* **EXERCISE PROMPT**
Rewrite the lines in the stretch from the one containing "You are a GUI" through the one containing "click(x=35, y=269)" as a Markdown table with the columns Row and Content, leaving out blank lines and any pictures.

* **ENTRIES SUPPLIED**
──────────────────────────────
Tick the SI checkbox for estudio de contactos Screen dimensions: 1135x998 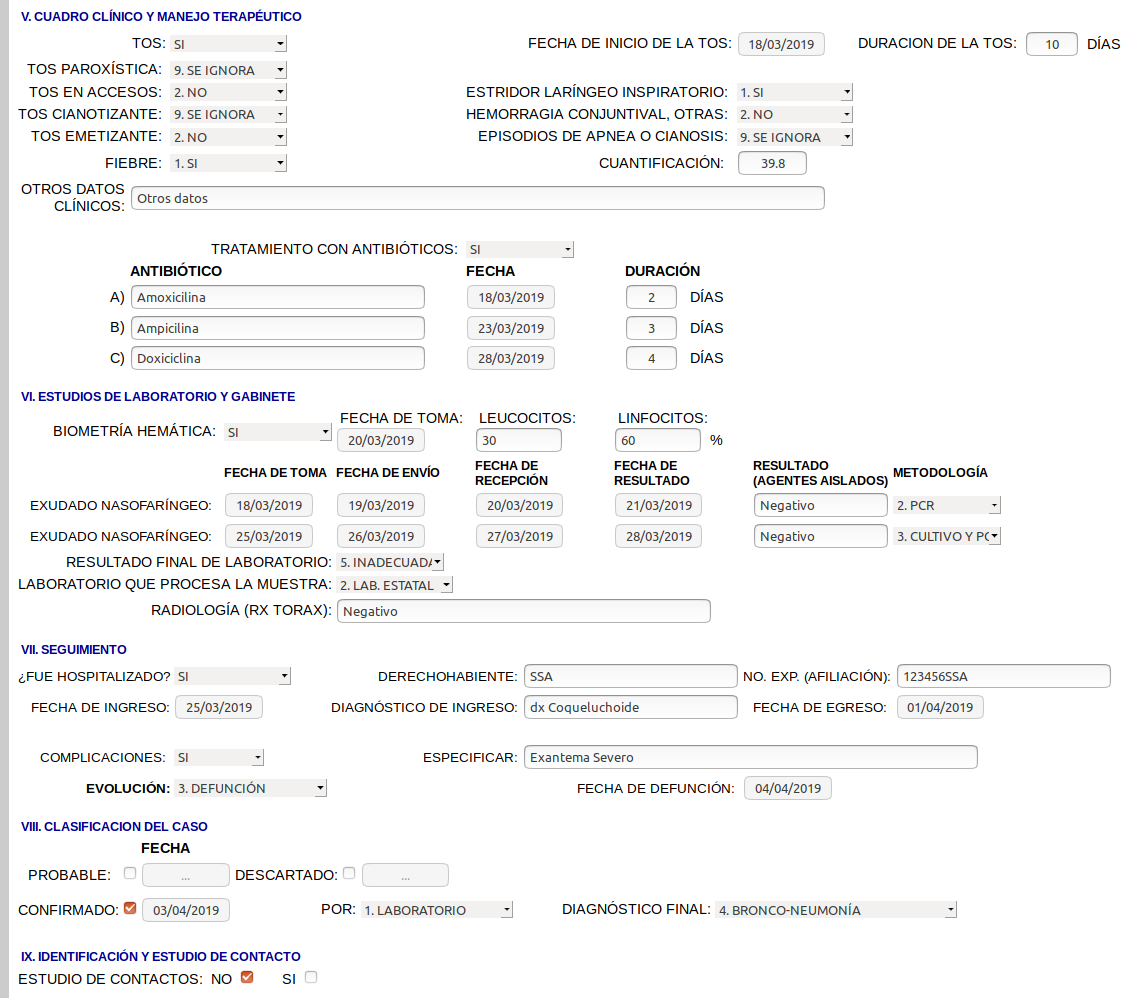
──────────────────────────────
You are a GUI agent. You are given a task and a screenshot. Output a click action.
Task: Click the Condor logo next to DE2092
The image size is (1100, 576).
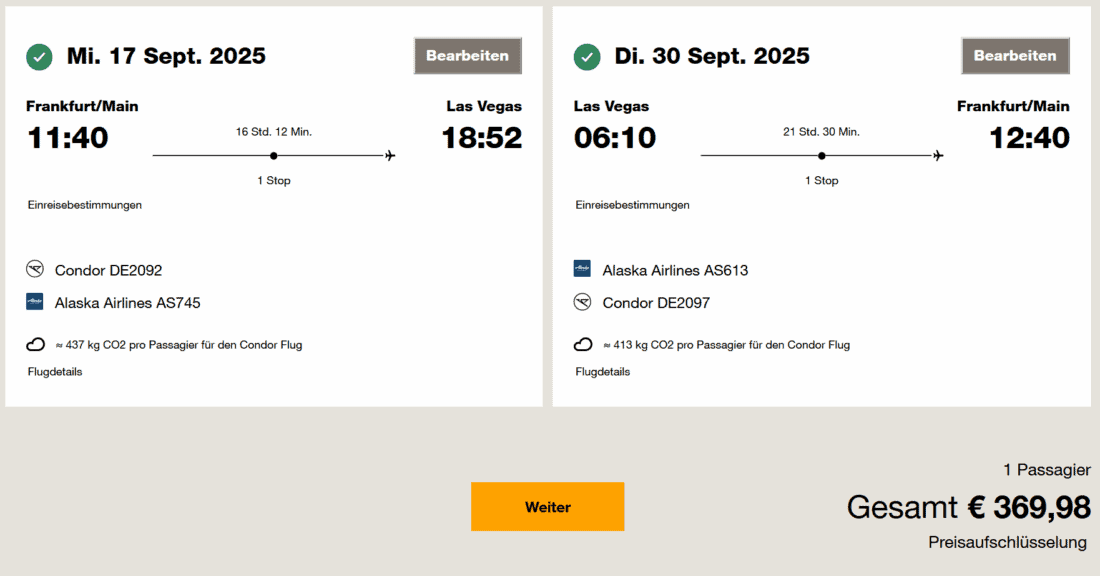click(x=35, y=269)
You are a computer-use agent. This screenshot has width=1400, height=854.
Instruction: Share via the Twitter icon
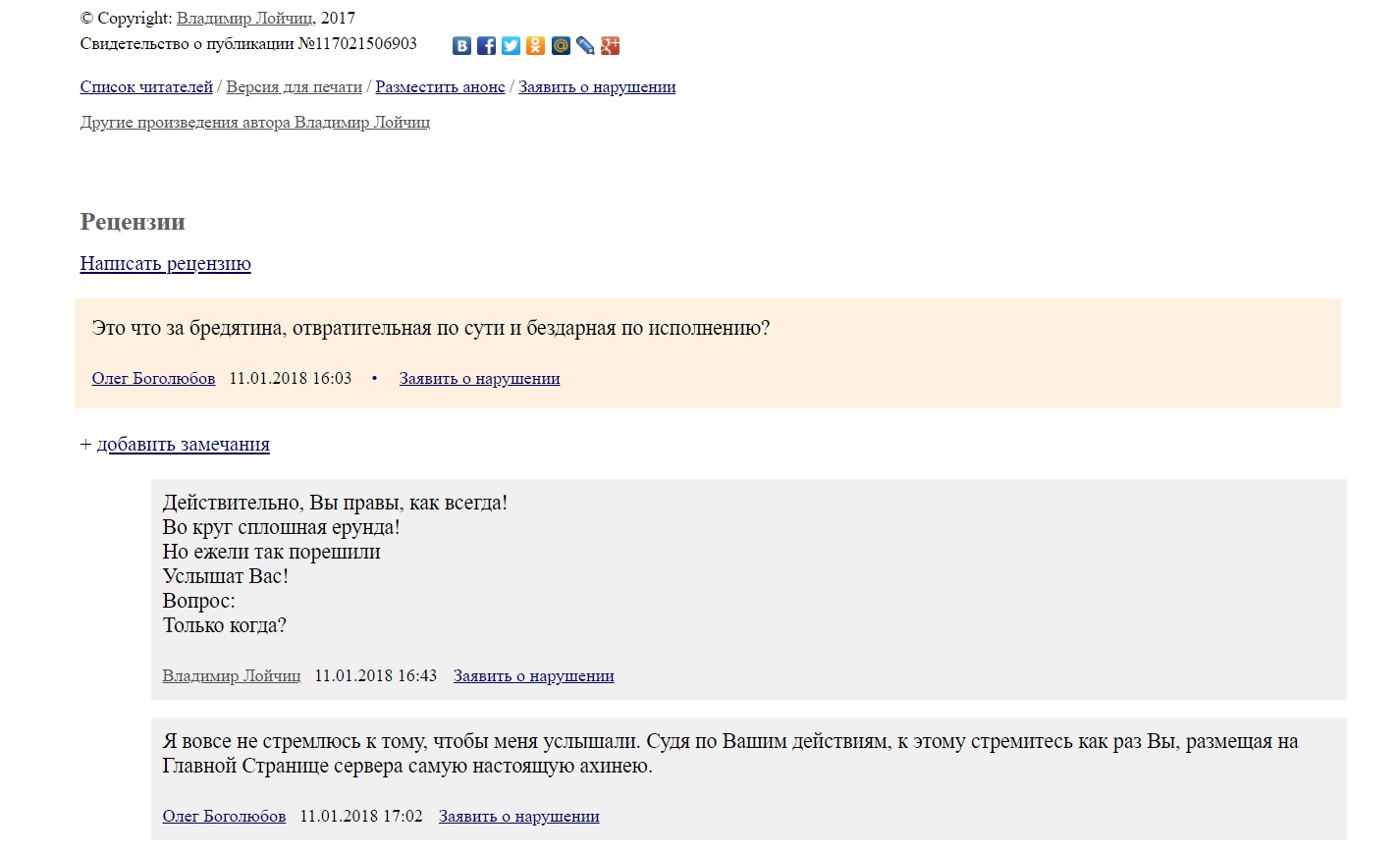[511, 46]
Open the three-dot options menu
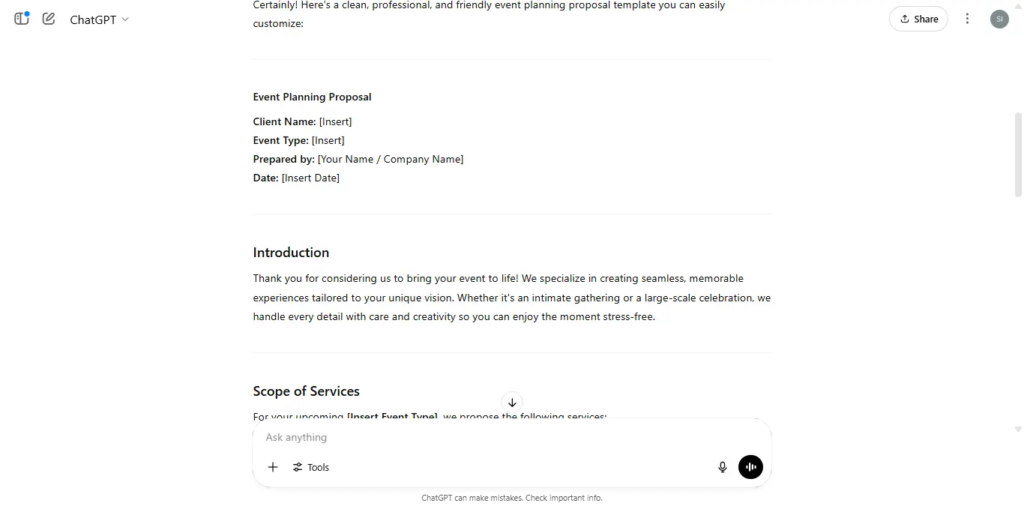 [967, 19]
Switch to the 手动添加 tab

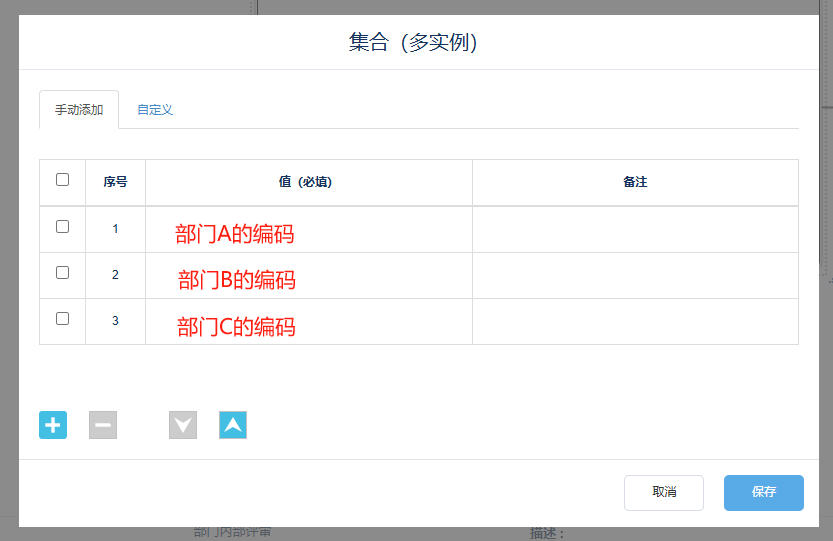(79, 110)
──────────────────────────────
* **EXPECTED ANSWER**
| Row | Content |
|---|---|
| 1 | You are a GUI agent. You are given a task and a screenshot. Output a click action. |
| 2 | Task: Click the Condor logo next to DE2092 |
| 3 | The image size is (1100, 576). |
| 4 | click(x=35, y=269) |